**WHAT IS NEEDED**. Report each line of the items below that contains the word "button", copying every such line in full.

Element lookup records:
** start **
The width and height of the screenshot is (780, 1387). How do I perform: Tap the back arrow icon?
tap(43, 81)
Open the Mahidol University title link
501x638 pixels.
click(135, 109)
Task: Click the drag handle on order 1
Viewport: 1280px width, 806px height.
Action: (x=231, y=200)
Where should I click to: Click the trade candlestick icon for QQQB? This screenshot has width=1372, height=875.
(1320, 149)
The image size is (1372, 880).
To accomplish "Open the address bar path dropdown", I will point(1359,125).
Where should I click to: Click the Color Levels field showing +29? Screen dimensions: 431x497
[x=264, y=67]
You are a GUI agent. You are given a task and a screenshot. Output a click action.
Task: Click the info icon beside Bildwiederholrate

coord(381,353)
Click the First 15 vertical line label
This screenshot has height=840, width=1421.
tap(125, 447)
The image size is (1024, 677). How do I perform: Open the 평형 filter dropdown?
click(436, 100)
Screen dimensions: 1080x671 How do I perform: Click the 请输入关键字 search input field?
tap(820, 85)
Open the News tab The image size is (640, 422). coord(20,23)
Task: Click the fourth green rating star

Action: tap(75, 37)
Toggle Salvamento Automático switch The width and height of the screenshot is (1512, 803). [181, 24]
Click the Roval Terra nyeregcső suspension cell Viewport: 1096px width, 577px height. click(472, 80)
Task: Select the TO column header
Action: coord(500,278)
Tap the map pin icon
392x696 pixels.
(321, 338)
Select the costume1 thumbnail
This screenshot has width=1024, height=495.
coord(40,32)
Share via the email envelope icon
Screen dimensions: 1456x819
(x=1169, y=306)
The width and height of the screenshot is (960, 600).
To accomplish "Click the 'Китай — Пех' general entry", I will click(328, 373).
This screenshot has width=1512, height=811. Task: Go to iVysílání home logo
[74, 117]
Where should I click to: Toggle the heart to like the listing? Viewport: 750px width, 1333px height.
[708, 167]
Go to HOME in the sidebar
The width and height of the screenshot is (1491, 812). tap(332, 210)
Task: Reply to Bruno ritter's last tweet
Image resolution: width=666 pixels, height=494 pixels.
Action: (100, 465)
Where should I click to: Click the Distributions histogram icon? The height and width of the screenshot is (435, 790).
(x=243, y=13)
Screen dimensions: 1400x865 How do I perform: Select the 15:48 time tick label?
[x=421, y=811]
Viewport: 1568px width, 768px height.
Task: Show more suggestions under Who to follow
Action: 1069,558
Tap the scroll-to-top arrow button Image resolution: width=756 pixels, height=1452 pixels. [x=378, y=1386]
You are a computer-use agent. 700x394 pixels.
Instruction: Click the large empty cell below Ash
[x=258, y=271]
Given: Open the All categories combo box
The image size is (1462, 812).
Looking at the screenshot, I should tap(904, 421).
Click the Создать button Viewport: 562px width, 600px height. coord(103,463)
** end **
**RESPONSE BELOW**.
Tap the scroll-to-top arrow button Image resolution: width=756 pixels, height=1452 pixels. [x=378, y=1386]
Click the Создать button Viewport: 562px width, 600px height. coord(103,463)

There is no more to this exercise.